NCERT will restore the original Mohenjo-daro "Dancing Girl" image in the Class 9 Arts textbook "Madhurima" after facing criticism for shading the torso to appear clothed.
NCERT Director Dinesh Saklani confirmed the decision to replace the altered illustration in the opening chapter titled "History of Arts".
Michel Danino, head of the Class 6 Social Science textbook committee, condemned the modification as a historical distortion akin to adding a fig leaf to Michelangelo's David.
The National Council of Educational Research and Training will replace a modified image of the Mohenjo-daro "Dancing Girl" in its Class 9 Arts textbook with the original version. The council faced criticism over the retouched depiction, which shaded the artefact's torso to appear clothed.
NCERT Director Dinesh Saklani confirmed the decision to restore the original image, according to PTI. The altered illustration appeared in "History of Arts", the opening chapter of the new Class 9 textbook "Madhurima".

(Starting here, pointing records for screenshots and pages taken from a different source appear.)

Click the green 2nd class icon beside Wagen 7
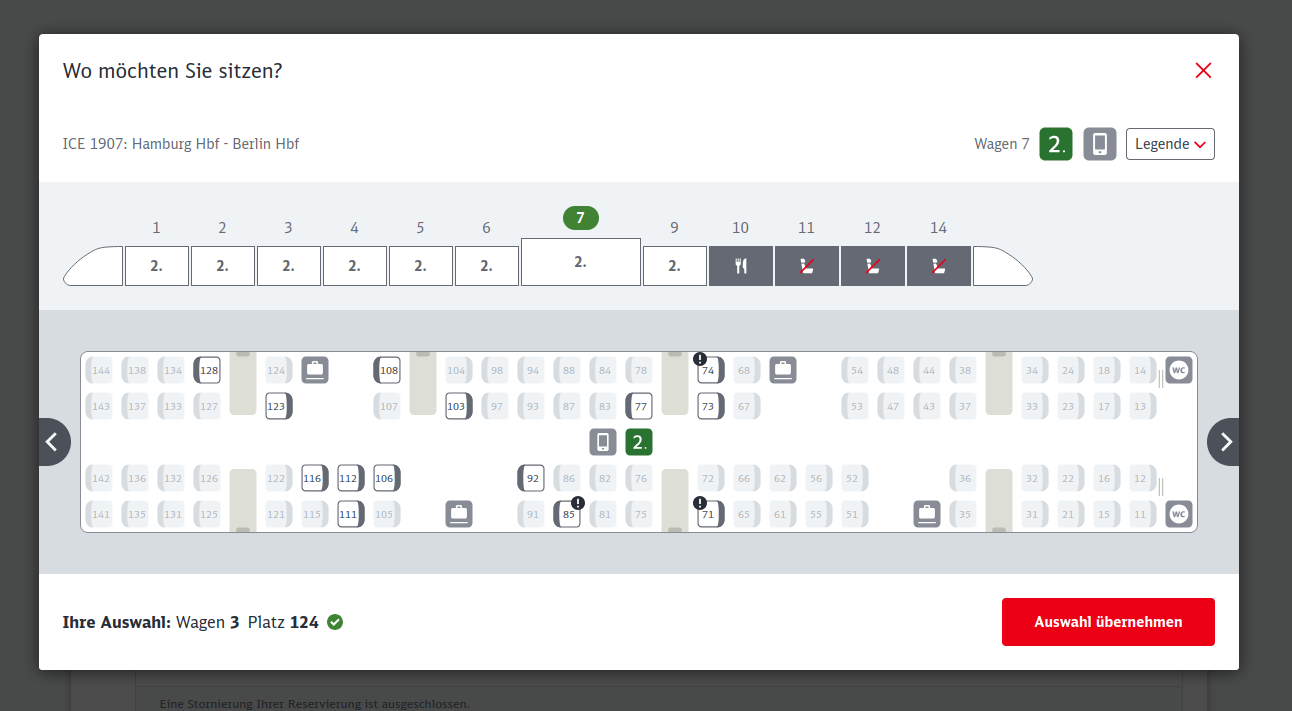This screenshot has height=711, width=1292. 1056,144
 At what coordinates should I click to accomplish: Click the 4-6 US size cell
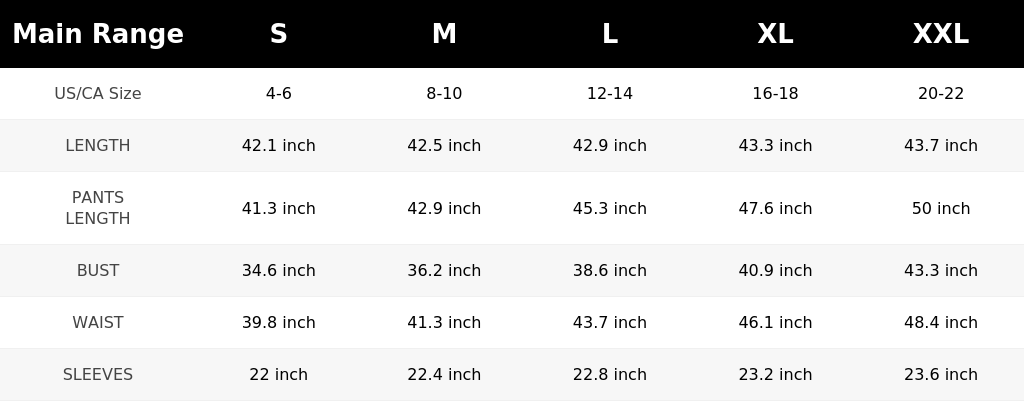tap(279, 93)
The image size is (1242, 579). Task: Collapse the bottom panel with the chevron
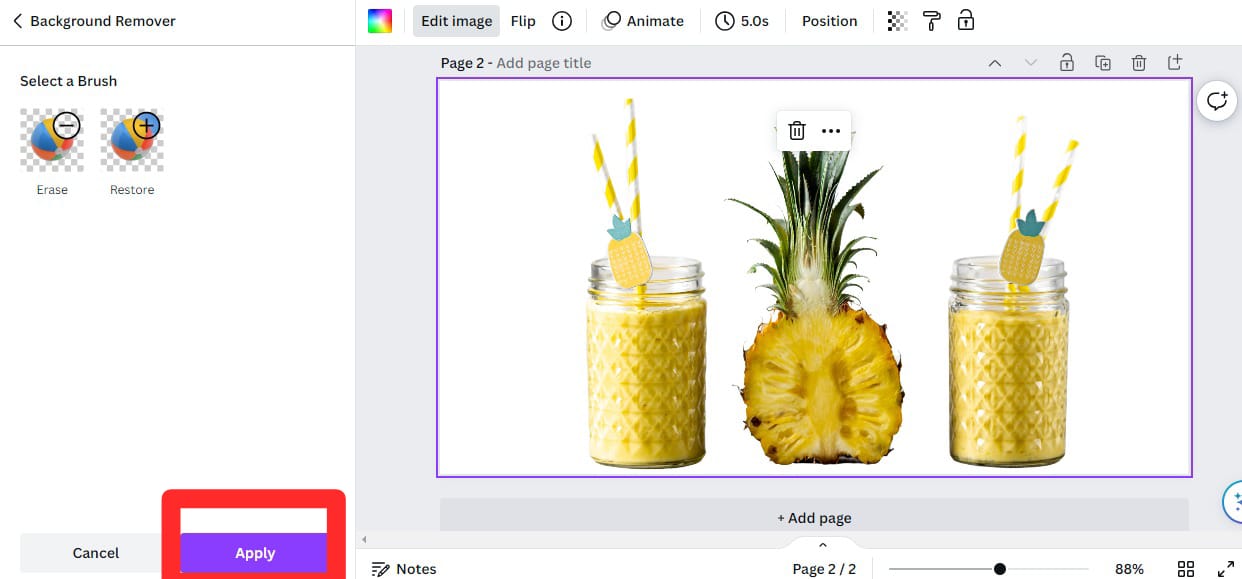(822, 545)
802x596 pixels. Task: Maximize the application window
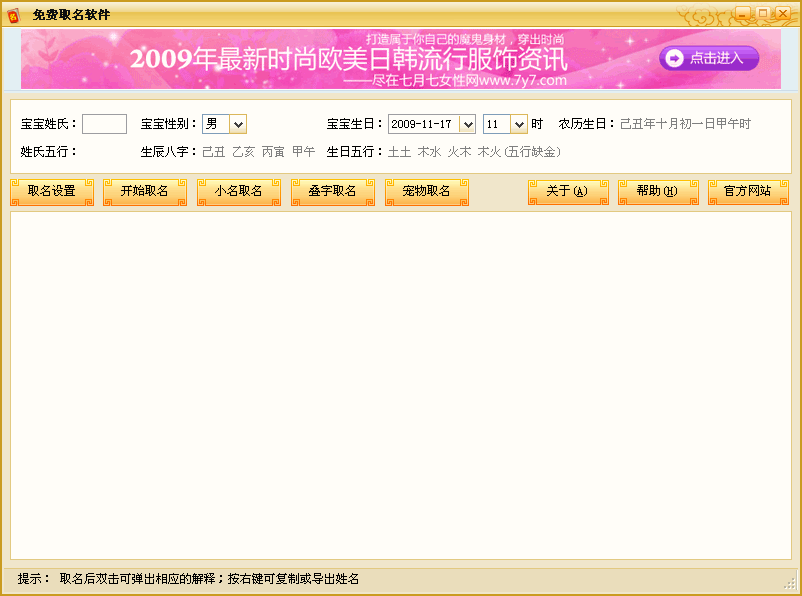762,13
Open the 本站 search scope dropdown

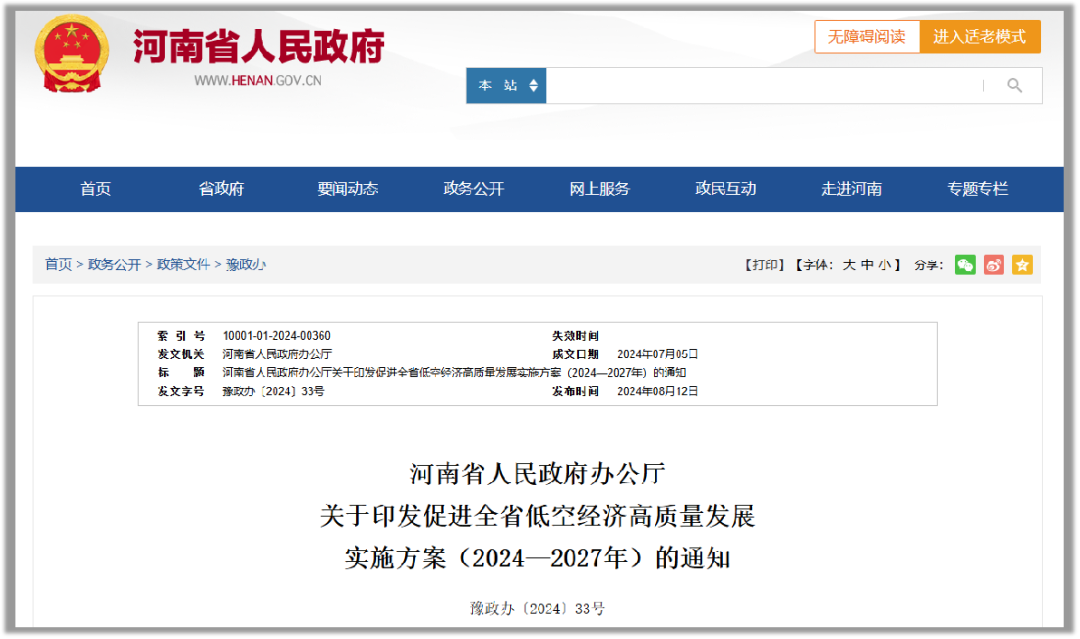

Unlike the Class 9 version, the "Dancing Girl" image in the NCERT's Class 6 Social Science textbook remains closer to the original bronze sculpture. The controversy highlighted a debate over the accurate representation of Indus Valley Civilisation artefacts in Indian school curricula.
Obsolete Victorian Views
Michel Danino, head of the textbook development committee for the Class 6 Social Science books, said officials initially objected to the artefact. "The reason I was given was that the image of the Dancing Girl was not 'age-appropriate'," Danino said.
"Our team disagreed; we even checked with teachers of Class 6 and they told us there was never a problem with the Dancing Girl," he said.
Danino rejected the censorship entirely. "The notion that nudity is inappropriate is, in my opinion, an obsolete Victorian view. Yet we speak of decolonising Indian education," he said.
He expressed disbelief over the Class 9 textbook's altered image. "If the Dancing Girl cannot figure as she is, and with proper dimensions, in a chapter on Indian art, then we have a serious problem," Danino said.
He strongly condemned the historical distortion. "The modification misrepresents the original artefact just as the Church's addition of a fig leaf to Michelangelo's statue of David in the Middle Ages misrepresented that beautiful work of art," he said.
"Unless this is clearly done to indicate the possible reconstruction of a partial artefact, altering such an image amounts to creating a fake artefact. It points to a serious lack of understanding of how historical artefacts are to be pictured," Danino said.
Artistic and Historical Context
The Class 9 textbook identifies the figurine as a bronze sculpture from Mohenjo-daro dating to around 2600 BCE. The text said artisans made the piece using the lost-wax technique prevalent in West Bengal, Jharkhand, and Chhattisgarh.
The chapter describes the posture as featuring one knee bent, one hand on the waist, and a slightly lifted chin. The chapter includes a discussion prompt asking students what they think is portrayed by the figure's pose. It also includes student activities that ask readers to mimic and sketch the pose while imagining various positions of the feet.
Archaeologists continue to debate the exact significance of the figurine, but its pose appears across multiple discoveries. Danino said researchers found the same akimbo posture on at least two potsherds from the Harappan site of Bhirrana in Rajasthan. This indicates the pose held a precise cultural value, probably an artistic one, he said.